━━━━━ PROVIDED RECORDS

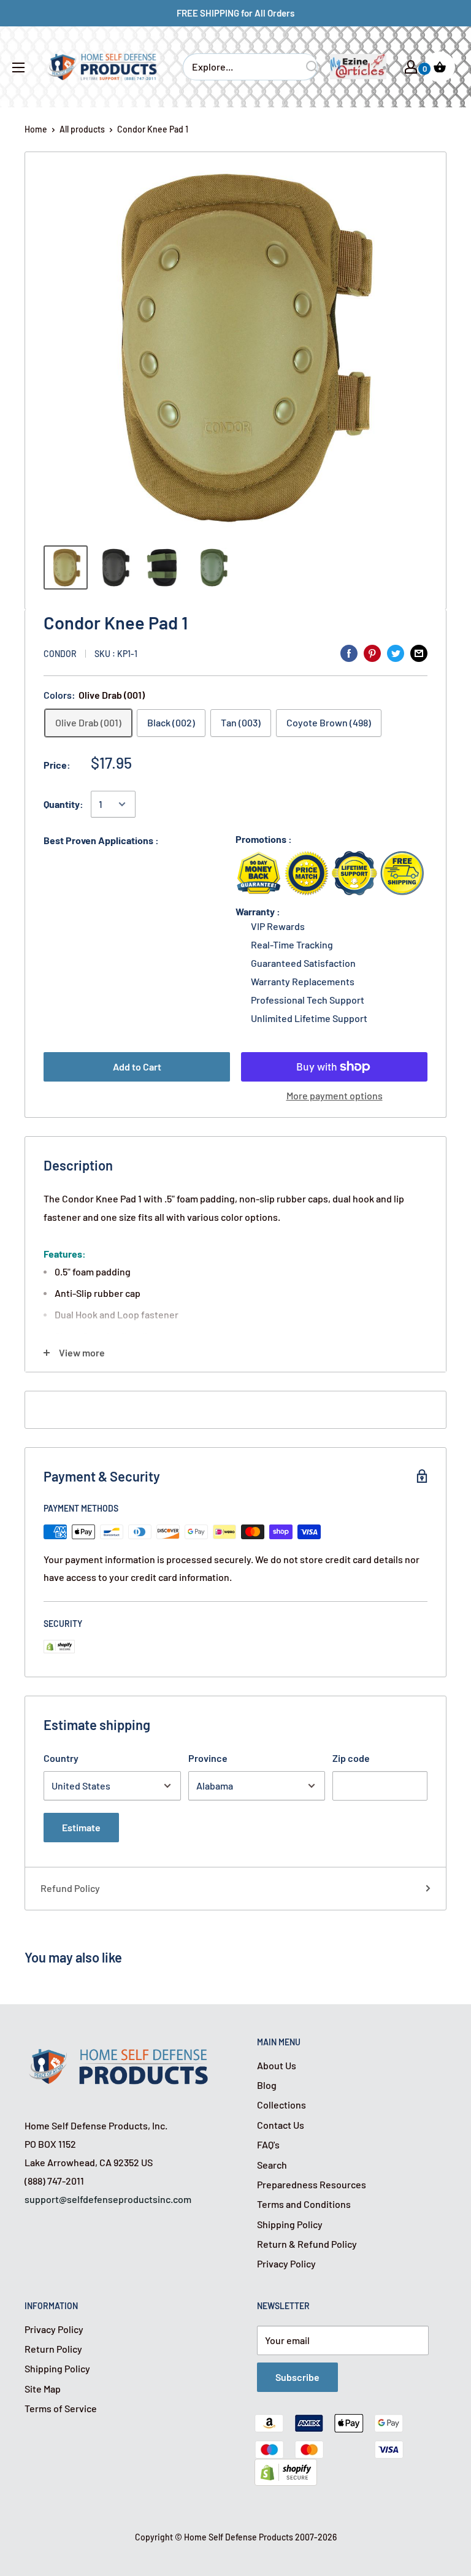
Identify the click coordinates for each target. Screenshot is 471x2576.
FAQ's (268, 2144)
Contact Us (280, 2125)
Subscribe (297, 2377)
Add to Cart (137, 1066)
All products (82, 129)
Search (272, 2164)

━━━━━━━━━━
━━━━━ PROVIDED RECORDS

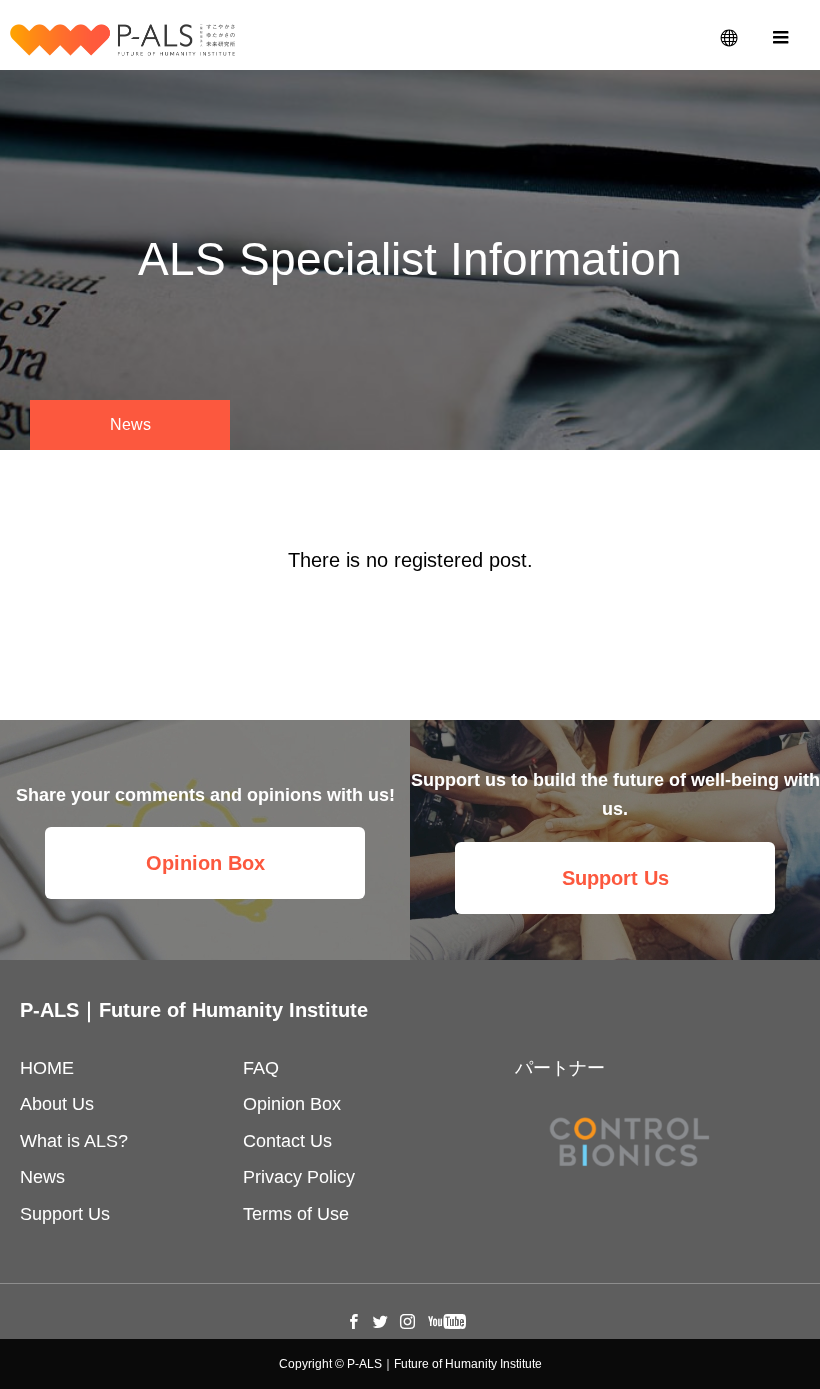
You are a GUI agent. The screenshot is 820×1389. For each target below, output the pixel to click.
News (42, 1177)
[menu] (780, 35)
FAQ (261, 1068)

━━━━━━━━━━

Search the listing above for the lines with "Identify the click" and "Search (272, 2164)", then output those lines and all lines between them exactly.

# RESPONSE BOX
Identify the click coordinates for each target. Screenshot is 471x2576.
FAQ's (268, 2144)
Contact Us (280, 2125)
Subscribe (297, 2377)
Add to Cart (137, 1066)
All products (82, 129)
Search (272, 2164)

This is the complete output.